*** Opening of Supplied data ***

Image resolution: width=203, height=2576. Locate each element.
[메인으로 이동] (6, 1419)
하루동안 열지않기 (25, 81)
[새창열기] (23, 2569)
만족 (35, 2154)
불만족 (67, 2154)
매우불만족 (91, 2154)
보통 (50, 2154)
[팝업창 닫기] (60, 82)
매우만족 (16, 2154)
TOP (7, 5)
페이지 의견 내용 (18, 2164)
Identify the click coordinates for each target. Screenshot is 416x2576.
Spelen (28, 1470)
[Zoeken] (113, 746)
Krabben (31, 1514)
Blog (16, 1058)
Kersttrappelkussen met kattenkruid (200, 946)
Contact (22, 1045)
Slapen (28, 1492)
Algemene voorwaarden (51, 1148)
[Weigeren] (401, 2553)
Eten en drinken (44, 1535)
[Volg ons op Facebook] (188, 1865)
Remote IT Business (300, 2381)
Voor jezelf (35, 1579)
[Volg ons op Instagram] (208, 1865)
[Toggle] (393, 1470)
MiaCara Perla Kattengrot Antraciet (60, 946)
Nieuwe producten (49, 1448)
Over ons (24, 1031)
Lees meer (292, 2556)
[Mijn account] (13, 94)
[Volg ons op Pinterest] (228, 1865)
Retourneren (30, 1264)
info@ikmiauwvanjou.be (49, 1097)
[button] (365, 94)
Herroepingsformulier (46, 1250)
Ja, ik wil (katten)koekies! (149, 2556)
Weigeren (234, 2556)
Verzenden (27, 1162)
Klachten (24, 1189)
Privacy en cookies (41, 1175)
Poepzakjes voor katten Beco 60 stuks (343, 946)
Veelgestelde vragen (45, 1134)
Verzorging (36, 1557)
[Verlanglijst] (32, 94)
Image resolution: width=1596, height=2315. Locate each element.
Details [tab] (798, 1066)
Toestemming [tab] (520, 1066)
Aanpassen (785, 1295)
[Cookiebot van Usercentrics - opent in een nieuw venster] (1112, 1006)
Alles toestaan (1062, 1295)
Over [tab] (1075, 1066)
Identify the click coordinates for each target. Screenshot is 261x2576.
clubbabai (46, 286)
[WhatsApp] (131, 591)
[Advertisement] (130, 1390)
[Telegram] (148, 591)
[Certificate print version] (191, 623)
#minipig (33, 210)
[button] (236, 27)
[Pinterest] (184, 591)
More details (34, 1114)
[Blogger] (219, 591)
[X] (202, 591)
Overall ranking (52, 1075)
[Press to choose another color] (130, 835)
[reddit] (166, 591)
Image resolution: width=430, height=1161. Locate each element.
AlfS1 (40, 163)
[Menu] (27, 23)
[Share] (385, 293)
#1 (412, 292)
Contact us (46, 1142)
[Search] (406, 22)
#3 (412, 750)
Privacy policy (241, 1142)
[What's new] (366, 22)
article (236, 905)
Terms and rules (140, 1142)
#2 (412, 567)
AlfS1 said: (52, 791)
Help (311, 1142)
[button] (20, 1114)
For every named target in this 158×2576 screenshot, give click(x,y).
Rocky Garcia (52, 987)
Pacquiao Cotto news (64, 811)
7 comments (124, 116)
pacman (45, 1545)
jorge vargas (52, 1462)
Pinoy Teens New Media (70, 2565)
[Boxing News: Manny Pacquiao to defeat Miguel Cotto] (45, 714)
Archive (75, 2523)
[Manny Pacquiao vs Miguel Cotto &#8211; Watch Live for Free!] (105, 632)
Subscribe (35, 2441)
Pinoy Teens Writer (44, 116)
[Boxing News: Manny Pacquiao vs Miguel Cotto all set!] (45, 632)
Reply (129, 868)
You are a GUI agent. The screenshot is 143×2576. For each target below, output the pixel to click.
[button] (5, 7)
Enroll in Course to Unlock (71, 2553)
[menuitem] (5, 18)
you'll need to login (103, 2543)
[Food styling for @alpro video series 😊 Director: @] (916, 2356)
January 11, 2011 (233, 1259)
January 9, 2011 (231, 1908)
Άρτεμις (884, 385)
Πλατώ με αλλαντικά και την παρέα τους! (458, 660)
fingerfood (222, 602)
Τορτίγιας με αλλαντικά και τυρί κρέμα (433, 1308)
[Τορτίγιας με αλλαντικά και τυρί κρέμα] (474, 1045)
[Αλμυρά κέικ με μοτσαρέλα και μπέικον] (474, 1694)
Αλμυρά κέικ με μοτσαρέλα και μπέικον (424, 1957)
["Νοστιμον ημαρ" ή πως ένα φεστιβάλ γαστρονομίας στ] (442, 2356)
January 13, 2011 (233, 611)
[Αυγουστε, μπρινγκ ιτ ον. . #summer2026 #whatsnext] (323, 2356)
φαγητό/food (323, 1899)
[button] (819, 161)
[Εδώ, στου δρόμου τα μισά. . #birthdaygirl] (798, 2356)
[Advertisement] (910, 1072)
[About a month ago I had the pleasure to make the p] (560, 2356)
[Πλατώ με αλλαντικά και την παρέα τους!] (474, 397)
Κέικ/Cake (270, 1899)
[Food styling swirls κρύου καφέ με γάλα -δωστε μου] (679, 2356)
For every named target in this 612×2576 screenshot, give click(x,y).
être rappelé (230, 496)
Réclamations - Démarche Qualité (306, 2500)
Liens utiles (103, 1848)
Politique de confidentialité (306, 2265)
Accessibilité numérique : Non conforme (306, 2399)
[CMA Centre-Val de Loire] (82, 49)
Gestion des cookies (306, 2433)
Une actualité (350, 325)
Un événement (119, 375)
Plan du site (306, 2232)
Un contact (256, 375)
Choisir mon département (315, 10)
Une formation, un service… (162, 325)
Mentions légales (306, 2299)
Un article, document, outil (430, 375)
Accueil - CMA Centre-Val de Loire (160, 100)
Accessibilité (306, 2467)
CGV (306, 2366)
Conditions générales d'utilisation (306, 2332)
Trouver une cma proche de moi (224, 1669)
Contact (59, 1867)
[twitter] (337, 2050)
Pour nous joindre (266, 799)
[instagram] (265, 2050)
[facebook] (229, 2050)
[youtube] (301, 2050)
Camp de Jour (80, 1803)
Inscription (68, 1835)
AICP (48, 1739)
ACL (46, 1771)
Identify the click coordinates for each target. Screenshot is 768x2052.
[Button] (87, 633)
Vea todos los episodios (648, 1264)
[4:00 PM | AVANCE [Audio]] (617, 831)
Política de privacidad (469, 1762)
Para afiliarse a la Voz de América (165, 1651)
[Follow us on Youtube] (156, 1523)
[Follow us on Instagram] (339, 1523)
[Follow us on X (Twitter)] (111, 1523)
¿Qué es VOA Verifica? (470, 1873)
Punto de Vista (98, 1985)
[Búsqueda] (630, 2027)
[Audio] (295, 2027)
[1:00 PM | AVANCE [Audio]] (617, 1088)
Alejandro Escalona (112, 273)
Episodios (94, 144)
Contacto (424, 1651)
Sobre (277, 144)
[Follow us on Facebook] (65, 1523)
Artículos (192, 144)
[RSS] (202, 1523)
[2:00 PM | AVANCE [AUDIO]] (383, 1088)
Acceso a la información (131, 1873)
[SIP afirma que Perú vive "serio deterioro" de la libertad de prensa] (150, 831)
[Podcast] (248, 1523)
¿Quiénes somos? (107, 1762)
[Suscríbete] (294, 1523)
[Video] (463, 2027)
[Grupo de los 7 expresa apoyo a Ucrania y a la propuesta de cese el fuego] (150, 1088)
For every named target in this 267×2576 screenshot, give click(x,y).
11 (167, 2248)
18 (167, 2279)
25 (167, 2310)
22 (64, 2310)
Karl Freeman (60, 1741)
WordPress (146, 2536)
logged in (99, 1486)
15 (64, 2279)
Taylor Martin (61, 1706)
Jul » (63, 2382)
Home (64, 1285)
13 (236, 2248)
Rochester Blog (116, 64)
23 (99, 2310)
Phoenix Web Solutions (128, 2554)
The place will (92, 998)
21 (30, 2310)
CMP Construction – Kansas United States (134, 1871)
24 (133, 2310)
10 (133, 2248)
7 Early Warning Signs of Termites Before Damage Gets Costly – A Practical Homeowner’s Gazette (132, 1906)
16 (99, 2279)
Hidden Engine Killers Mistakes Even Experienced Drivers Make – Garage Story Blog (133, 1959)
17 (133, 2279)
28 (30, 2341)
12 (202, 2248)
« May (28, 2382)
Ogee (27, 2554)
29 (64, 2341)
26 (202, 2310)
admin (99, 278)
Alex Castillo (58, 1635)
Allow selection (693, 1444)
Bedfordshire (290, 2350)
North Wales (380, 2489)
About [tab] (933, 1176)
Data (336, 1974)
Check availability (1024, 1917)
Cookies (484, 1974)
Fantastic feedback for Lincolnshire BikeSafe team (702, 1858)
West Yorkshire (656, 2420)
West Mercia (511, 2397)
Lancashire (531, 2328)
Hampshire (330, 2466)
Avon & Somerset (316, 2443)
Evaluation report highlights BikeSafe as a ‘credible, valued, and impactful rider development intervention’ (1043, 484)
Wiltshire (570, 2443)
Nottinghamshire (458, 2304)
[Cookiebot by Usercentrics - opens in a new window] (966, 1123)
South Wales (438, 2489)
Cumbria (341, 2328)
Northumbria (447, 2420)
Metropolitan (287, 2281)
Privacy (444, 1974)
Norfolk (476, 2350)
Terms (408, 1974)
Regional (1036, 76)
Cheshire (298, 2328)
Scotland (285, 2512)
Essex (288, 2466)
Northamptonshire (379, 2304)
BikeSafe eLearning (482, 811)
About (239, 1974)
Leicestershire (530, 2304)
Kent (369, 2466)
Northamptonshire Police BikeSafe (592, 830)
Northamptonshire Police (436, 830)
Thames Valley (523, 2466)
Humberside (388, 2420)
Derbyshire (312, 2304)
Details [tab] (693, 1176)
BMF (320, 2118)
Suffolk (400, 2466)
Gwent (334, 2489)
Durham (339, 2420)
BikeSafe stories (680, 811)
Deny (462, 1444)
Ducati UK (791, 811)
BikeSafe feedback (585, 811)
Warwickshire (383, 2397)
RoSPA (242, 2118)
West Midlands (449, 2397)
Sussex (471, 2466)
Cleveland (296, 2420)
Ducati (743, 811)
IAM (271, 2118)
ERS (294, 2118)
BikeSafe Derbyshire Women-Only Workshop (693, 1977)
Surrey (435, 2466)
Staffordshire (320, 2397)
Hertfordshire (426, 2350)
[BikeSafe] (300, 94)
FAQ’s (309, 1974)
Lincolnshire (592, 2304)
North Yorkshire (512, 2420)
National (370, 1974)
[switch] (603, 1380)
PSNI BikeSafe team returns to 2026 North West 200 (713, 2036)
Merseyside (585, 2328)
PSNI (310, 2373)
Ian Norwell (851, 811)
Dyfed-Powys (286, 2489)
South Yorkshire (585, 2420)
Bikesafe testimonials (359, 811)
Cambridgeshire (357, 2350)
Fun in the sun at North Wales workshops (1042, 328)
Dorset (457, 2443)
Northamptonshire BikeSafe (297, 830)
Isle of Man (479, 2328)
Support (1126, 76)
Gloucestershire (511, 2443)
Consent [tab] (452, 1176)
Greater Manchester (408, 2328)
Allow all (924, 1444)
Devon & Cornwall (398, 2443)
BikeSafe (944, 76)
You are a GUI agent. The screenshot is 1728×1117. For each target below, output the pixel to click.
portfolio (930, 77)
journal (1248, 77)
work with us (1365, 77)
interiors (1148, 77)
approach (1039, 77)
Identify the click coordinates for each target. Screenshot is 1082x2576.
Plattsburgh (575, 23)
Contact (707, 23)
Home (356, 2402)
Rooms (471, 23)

*** Close of Supplied data ***

Task directions:
From the records above, copy out the line with "12 (202, 2248)", the line with "Avon & Somerset (316, 2443)", and every line between them, word for word.

Task answer:
12 (202, 2248)
« May (28, 2382)
Ogee (27, 2554)
29 (64, 2341)
26 (202, 2310)
admin (99, 278)
Alex Castillo (58, 1635)
Allow selection (693, 1444)
Bedfordshire (290, 2350)
North Wales (380, 2489)
About [tab] (933, 1176)
Data (336, 1974)
Check availability (1024, 1917)
Cookies (484, 1974)
Fantastic feedback for Lincolnshire BikeSafe team (702, 1858)
West Yorkshire (656, 2420)
West Mercia (511, 2397)
Lancashire (531, 2328)
Hampshire (330, 2466)
Avon & Somerset (316, 2443)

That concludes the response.